Ecogenomics / GTDBNCBI

The GTDB provides the software infrastructure for working with a large collection of genomic resources. The major goal of this initiative is to provide a phylogenetically consistent taxonomy for archaea and bacteria.
https://gtdb.ecogenomic.org/
GNU General Public License v3.0
9 stars 2 forks source link

GenBank genomes without annotations may be annotated in RefSeq #10

Closed donovan-h-parks closed 8 years ago

donovan-h-parks commented 9 years ago

There are GenBank assembles (e.g., GCA_000215505.2_ASM21550v2) that do not have called genes. This occurs when users submit genomes without annotations. In at least some cases, these genomes have been put into RefSeq by NCBI and have been annotated (e.g., GCF_000215505.1_ASM21550v2).
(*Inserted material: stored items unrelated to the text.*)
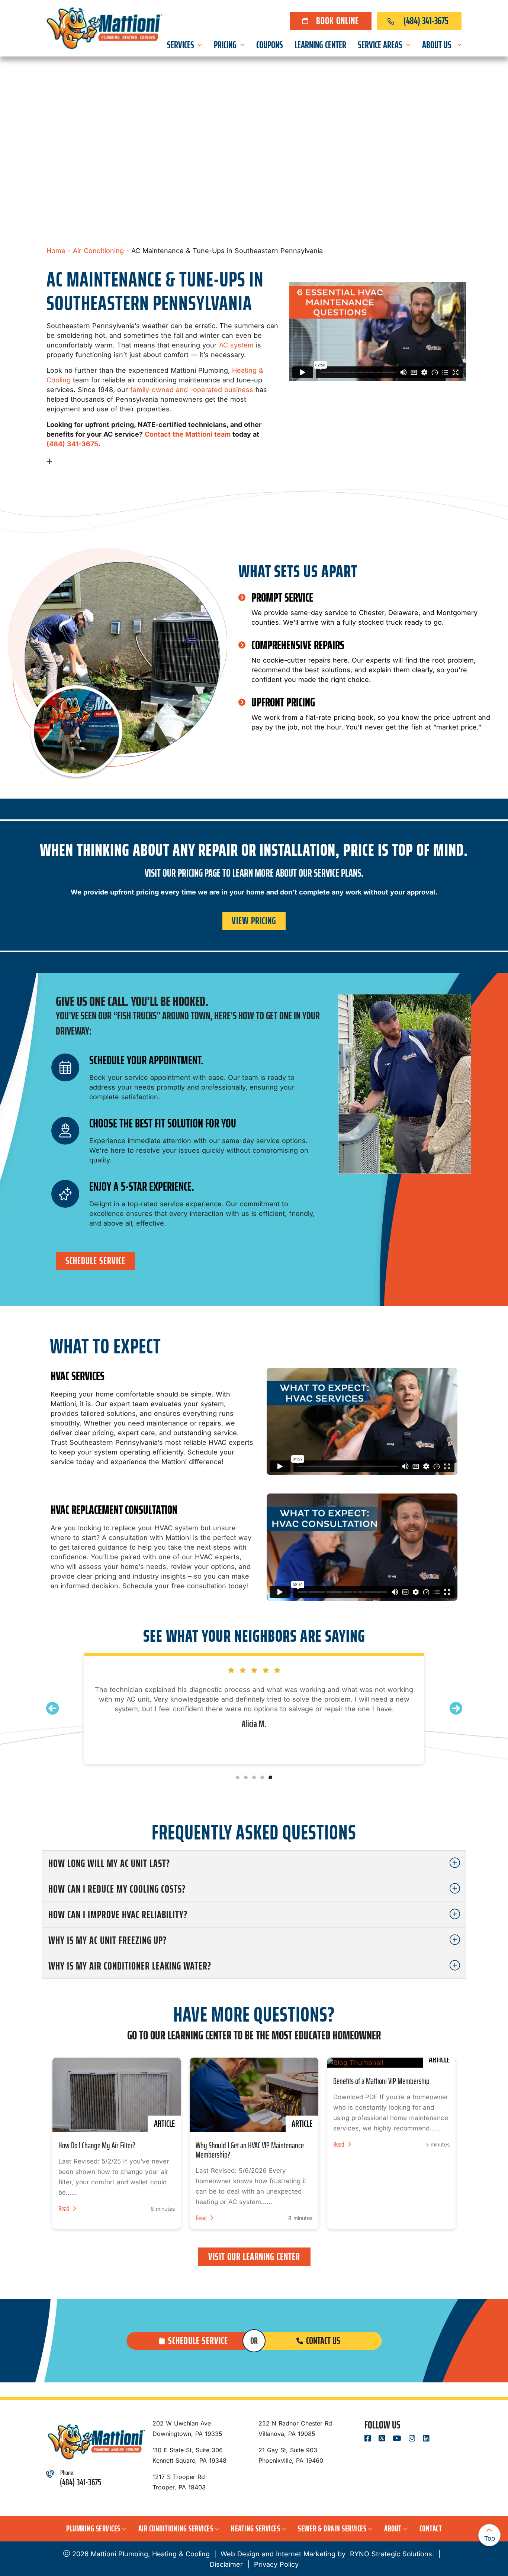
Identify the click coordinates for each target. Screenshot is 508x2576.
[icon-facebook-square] (368, 2439)
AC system (236, 345)
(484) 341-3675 (425, 21)
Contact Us (323, 2340)
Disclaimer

It would be good to identify these cases and take the RefSeq genomes instead of the GenBank genomes.

Response from NCBI:

Submitters of genomic sequences (WGS) may or may not provide their own annotation and they can even request NCBI to annotate the sequences for them. Please see the first paragraph on the WGS page: https://www.ncbi.nlm.nih.gov/genbank/wgs

The Anaplasma marginale assembly that you are looking at is at the "contig" assembly level (nothing is assembled beyond the level of sequence contigs): http://www.ncbi.nlm.nih.gov/assembly/GCF_000215505.1/

The corresponding GenBank contigs have not been annotated. NCBI (RefSeq) took the GenBank sequence (61 contigs in this case) and annotated these through the NCBI Prokaryotic Genome Annotation Pipeline.

donovan-h-parks commented 8 years ago

We are now using RefSeq as the primary source of genomes and amending these with Genbank genomes as appropriate.